Saturday, October 9, 2010

Australian Job Boom Sends Immigration ‘Wake-Up Call’

Australia’s surging job market, capping its strongest quarter since 2006, signals the government may need to retreat from a campaign pledge to slow population growth as the central bank tries to control inflation.

The number of people employed rose 49,500 in September from a month earlier, almost 2 ½ times the median estimate in a Bloomberg News survey and the most since January, the statistics bureau said yesterday in Sydney. Full-time employment jumped 112,500 in the past two months, the biggest back-to-back increase since 1988.

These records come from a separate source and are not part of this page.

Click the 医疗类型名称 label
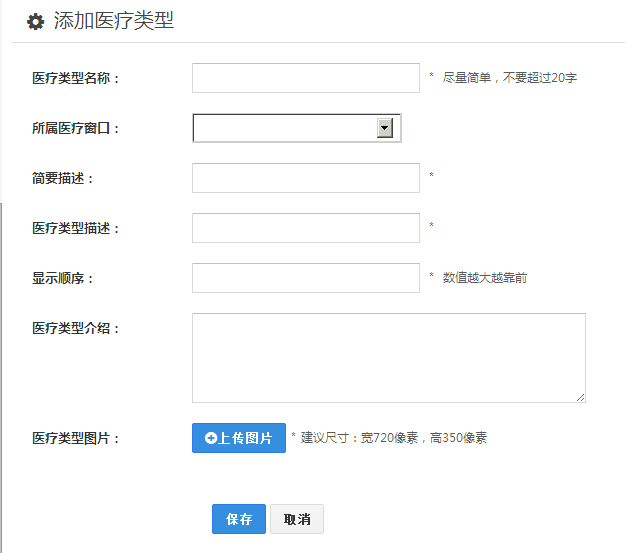Screen dimensions: 625x553 [76, 78]
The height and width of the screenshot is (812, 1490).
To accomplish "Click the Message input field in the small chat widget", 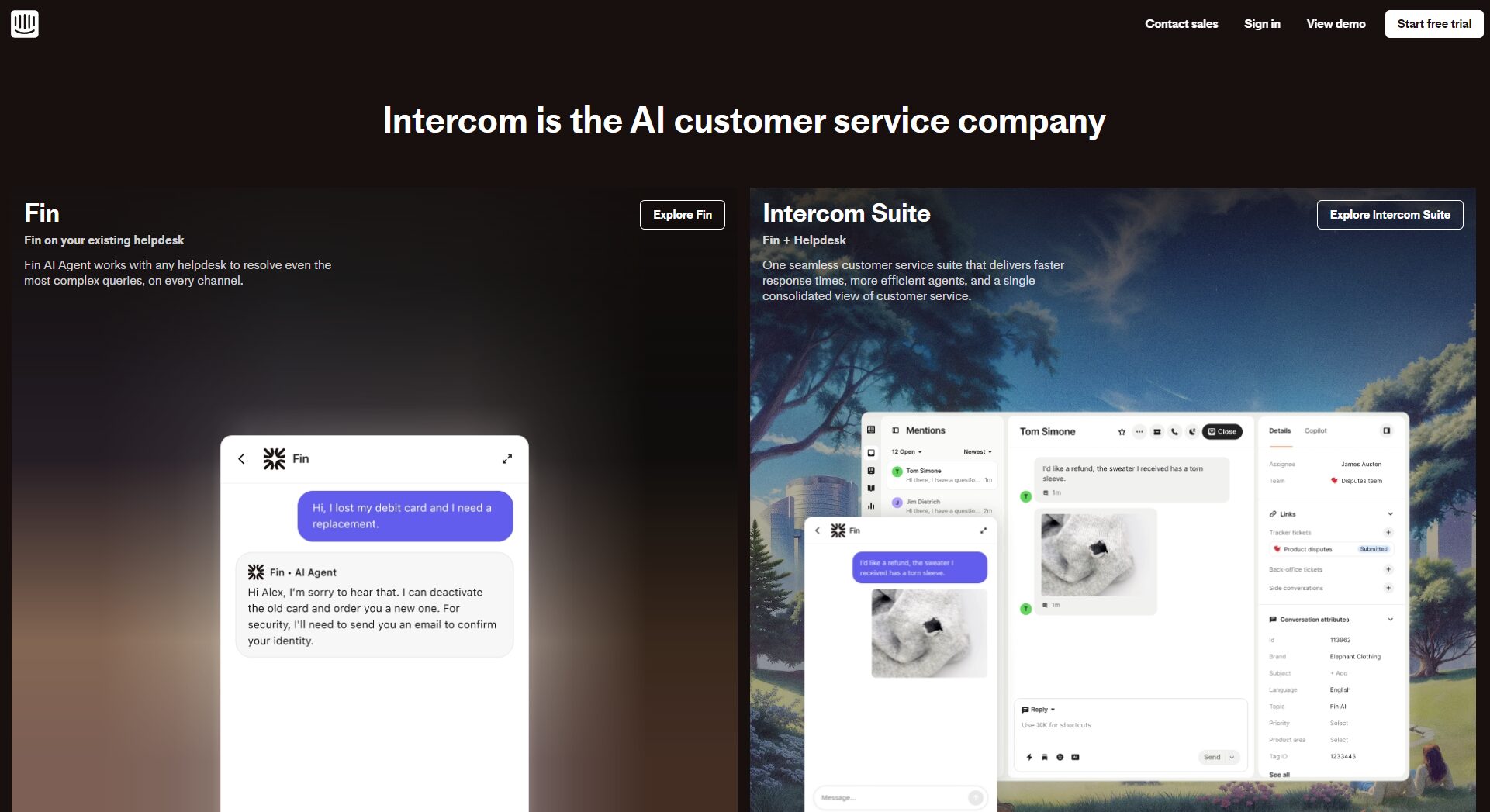I will (x=892, y=797).
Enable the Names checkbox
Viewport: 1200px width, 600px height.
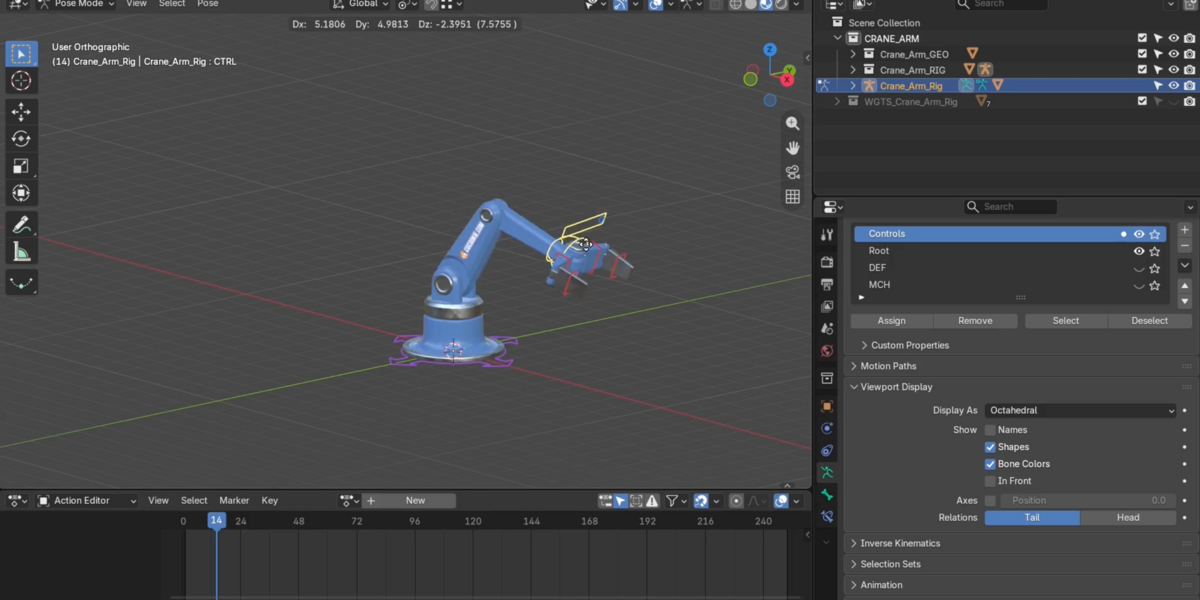(990, 430)
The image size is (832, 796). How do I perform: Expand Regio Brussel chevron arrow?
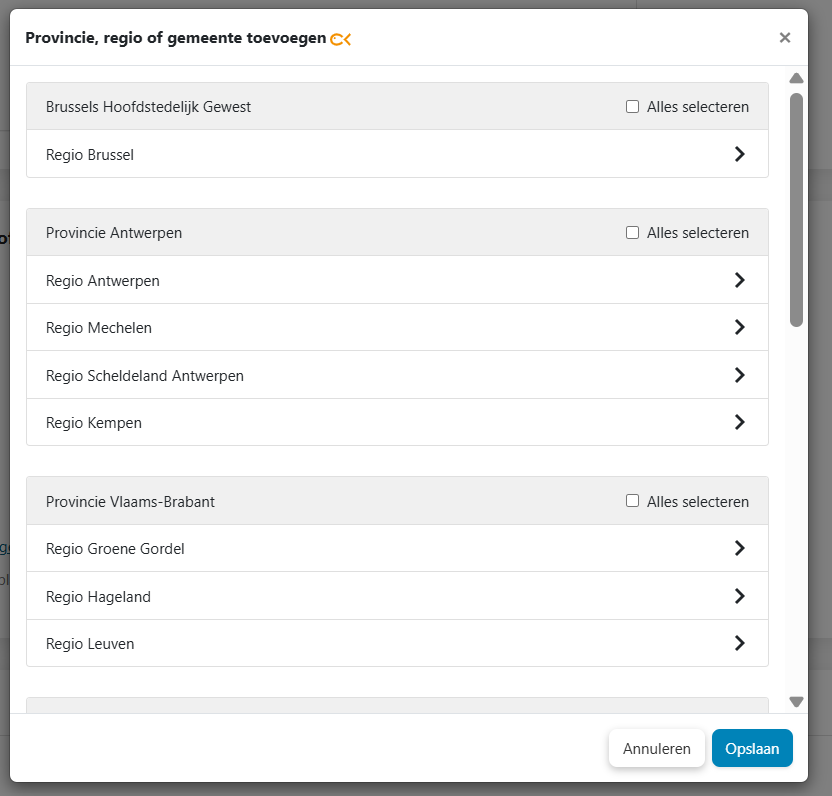point(739,154)
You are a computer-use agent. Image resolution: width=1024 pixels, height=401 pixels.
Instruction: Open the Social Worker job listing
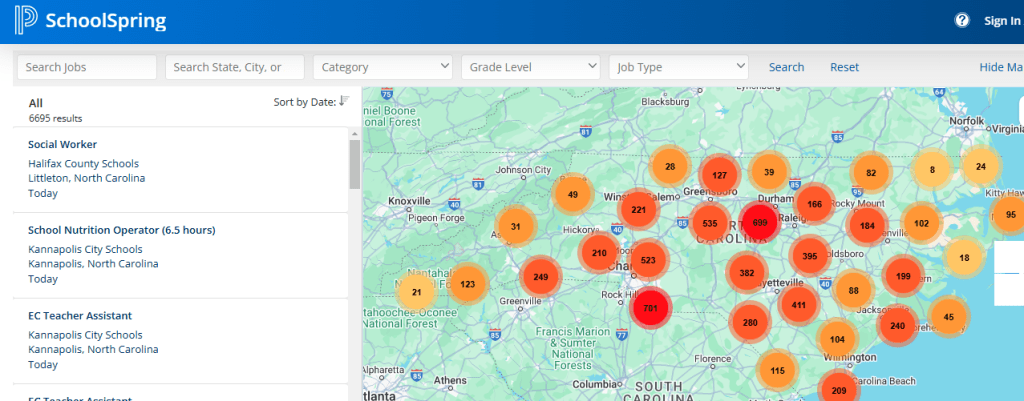tap(62, 144)
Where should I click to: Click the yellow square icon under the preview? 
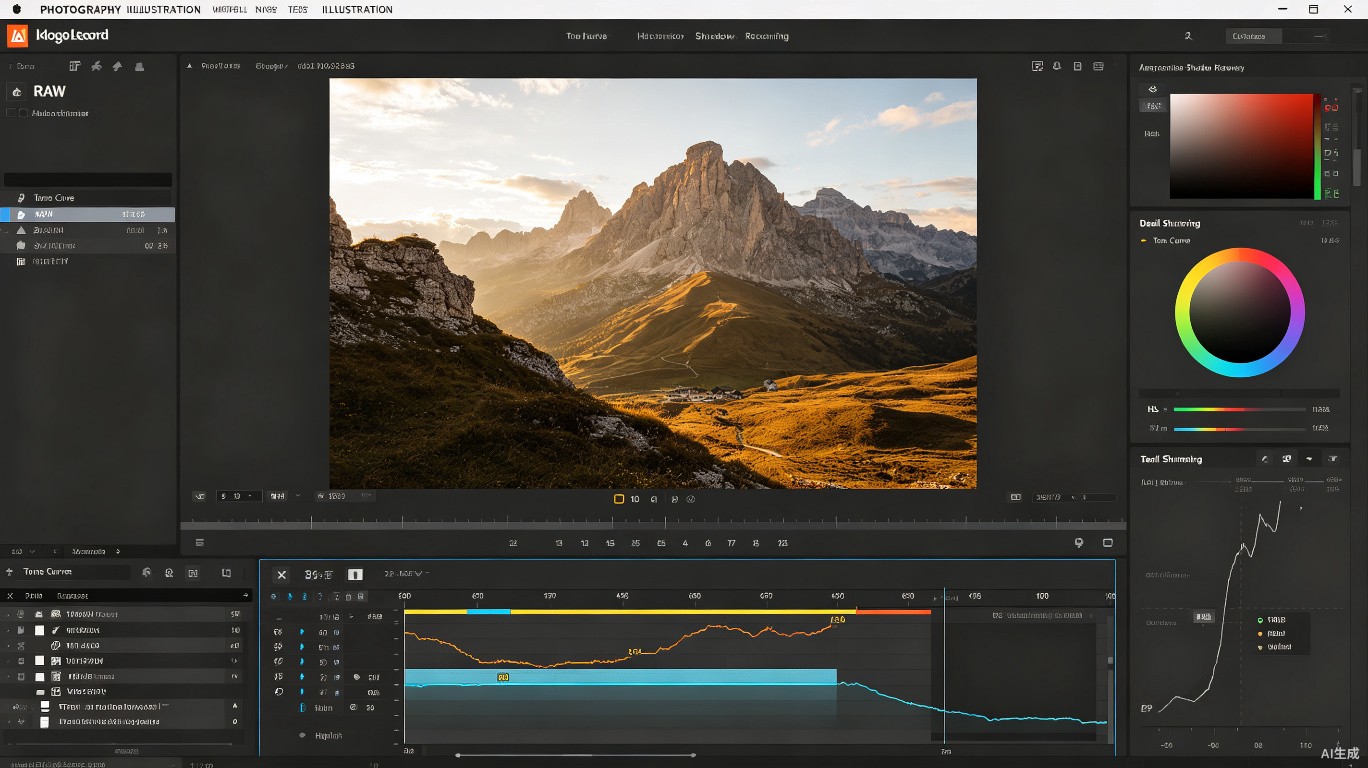(619, 498)
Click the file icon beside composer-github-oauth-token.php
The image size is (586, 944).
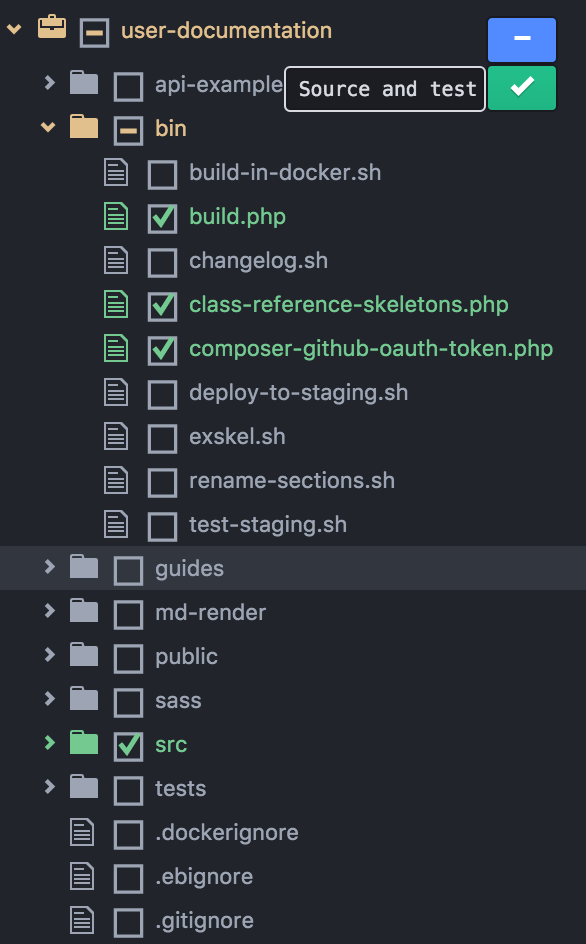pos(116,349)
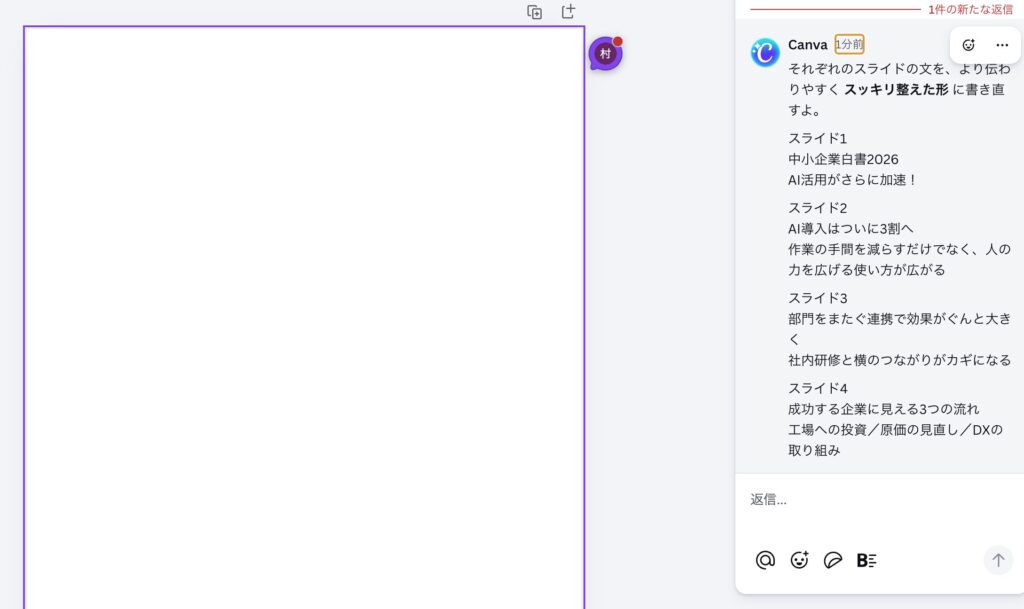Screen dimensions: 1024x609
Task: Click the duplicate page icon above canvas
Action: (x=535, y=12)
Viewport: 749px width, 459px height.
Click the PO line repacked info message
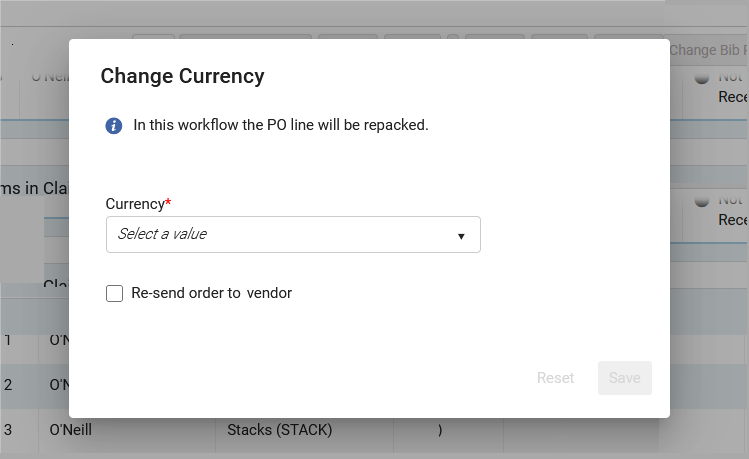[x=280, y=125]
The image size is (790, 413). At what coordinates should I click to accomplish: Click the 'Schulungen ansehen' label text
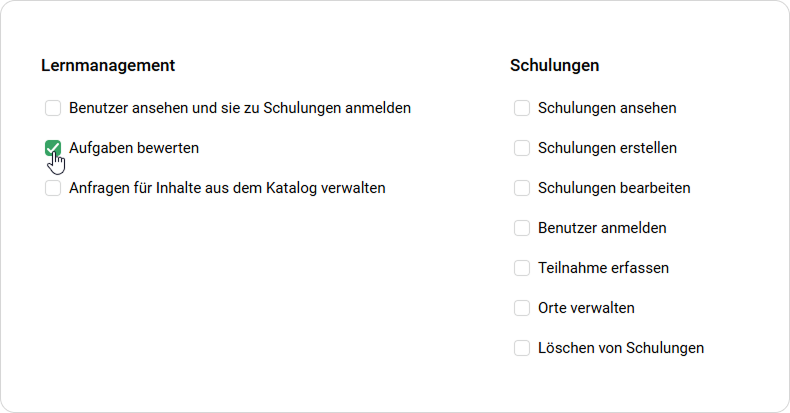607,108
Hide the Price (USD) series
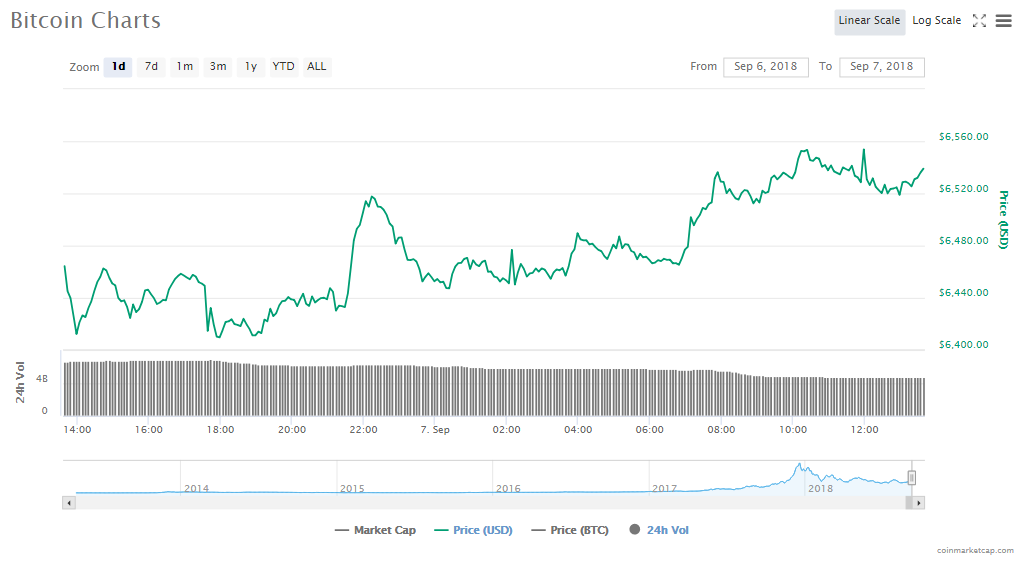 [x=473, y=530]
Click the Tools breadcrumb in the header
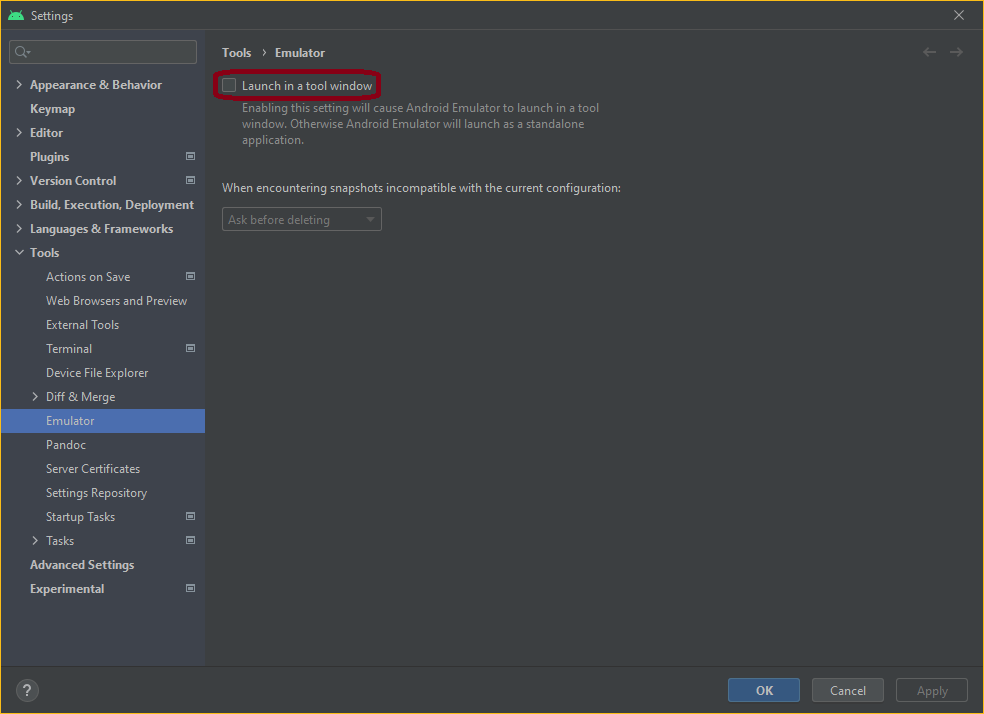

“Clearly the latest jobs data sends a wake-up call to the government,” said Craig James, a senior economist at Commonwealth Bank of Australia in Sydney. “If we want to restrain wage pressures and keep interest rates low then labor supply needs to increase and that means more migrants.”

Prime Minister Julia Gillard campaigned before the Aug. 21 election for reduced population gains and dropped her predecessor’s endorsement of a “Big Australia” policy that envisioned a surge of more than 50 percent in citizens in the coming four decades. Since her win, job gains that may presage a jump in wages threaten to force the central bank to raise interest rates further.

Net immigration dropped 25 percent to 241,400 in the year ended March 31 from 320,400 recorded for the year earlier, a statistics bureau report showed last month.

Not ‘Desirable’

In the past year, immigration has fallen at the fastest rate on record, which is “certainly not a desirable outcome,” James said.

Under the baseline scenario of a Treasury report in February, the population is forecast to expand 1.2 percent a year to 35.9 million by 2050. Paring that rate by one-third would cut the average annual economic growth rate to 2.3 percent from 2.7 percent, according to the Treasury. Net migration is the “key” variable influencing the outcomes, the study said.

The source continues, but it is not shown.